粉雪2-sleeping beauty-
駄菓子屋で綿菓子やらココア味の煙草みたいなやつや、

俺には同じようにしか見えないラムネ味のお菓子なんかを大量に買い込み、

千里は満足そうに笑っていた。


それを見た俺も、少しだけ安心する。



お前のちょっとしたことに一喜一憂してさ。


初めはそれでも幸せだったんだよ。


だけど人って次から次に欲が生まれるだろ?


そんなんじゃもぉ、満足出来なかったんだ。





「…次、どこにする?」


『う~ん、悩むよねぇ~。』


そう言いながら、千里は渋い顔を見せた。



『…服も欲しいし、パンプスも欲しいでしょ?
あと、マスカラも買わなきゃだし、100均も行きたいし~。』


指折り数えながら言う千里に、笑い掛けた。



「…時間あるだろ?
全部行けば良いじゃん!」


『マツってタフだね~。』


そんな俺に、千里は困ったようにため息をついた。



「…お前のもの買うのに付き合ってんだから、感謝くらいしろよ。」


『ハイハイ。
どーもね。
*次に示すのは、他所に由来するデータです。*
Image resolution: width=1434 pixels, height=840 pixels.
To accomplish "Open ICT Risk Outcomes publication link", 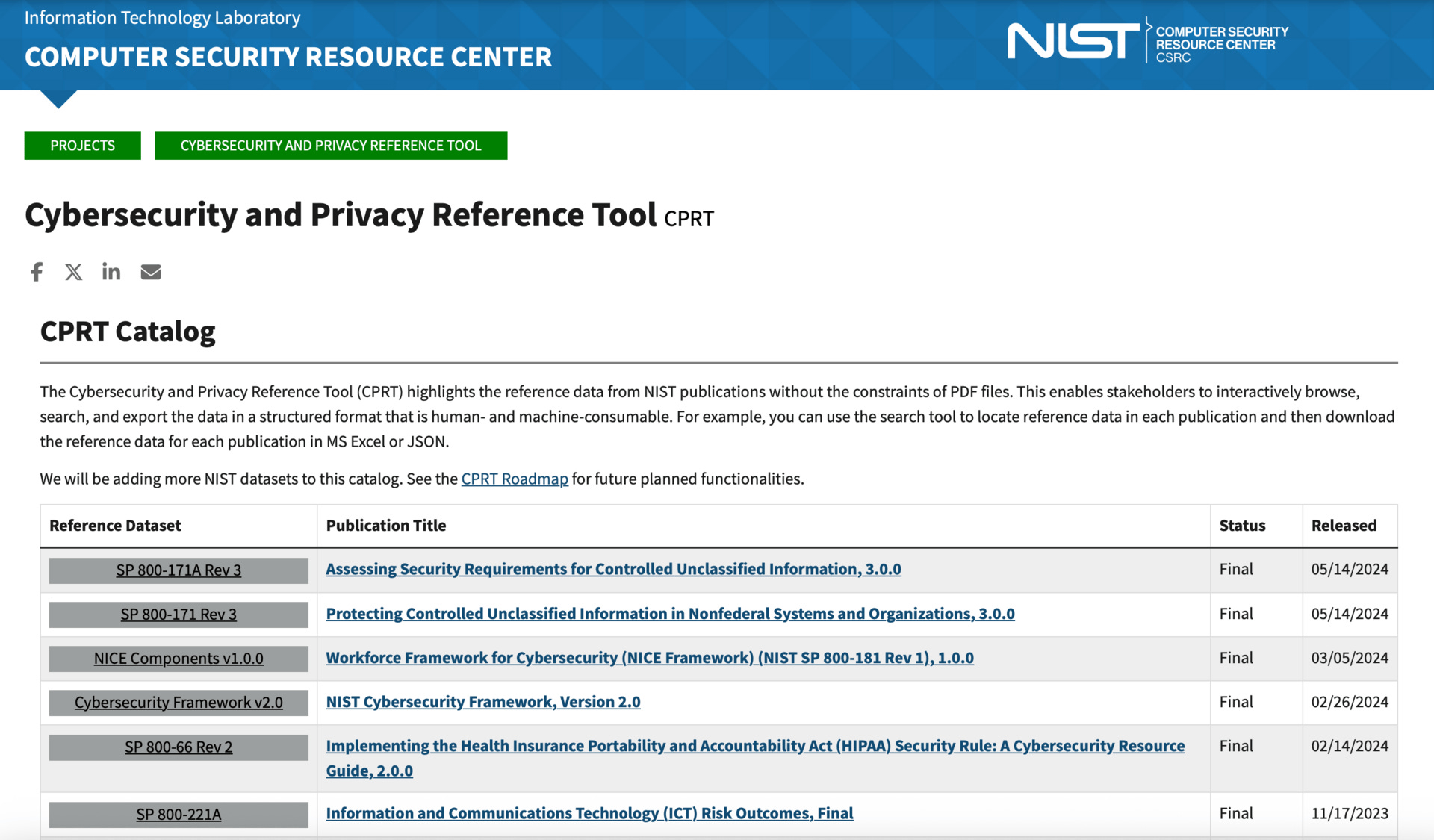I will [589, 813].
』


棒読みで言う千里に、口元が引き攣る。


こーゆートコは、ホントに昔から変わらない。


何故かいつも、俺には憎まれ口ばかりだ。


だけど結局、それさえも“愛しい”と思ってしまうんだから、

ホントに俺は重症なのだろう。


俺より女を見てきた隼人さんがハマるんだから、普通の男じゃ絶対コイツに落ちる。


だけど隼人さんしか愛せないコイツは、誰にも落ちる事はないんだろうな…。


俺じゃなくても良いとは思ってるけど、

でもやっぱり俺以外の男が隣に立つのは、あんまり見たくない。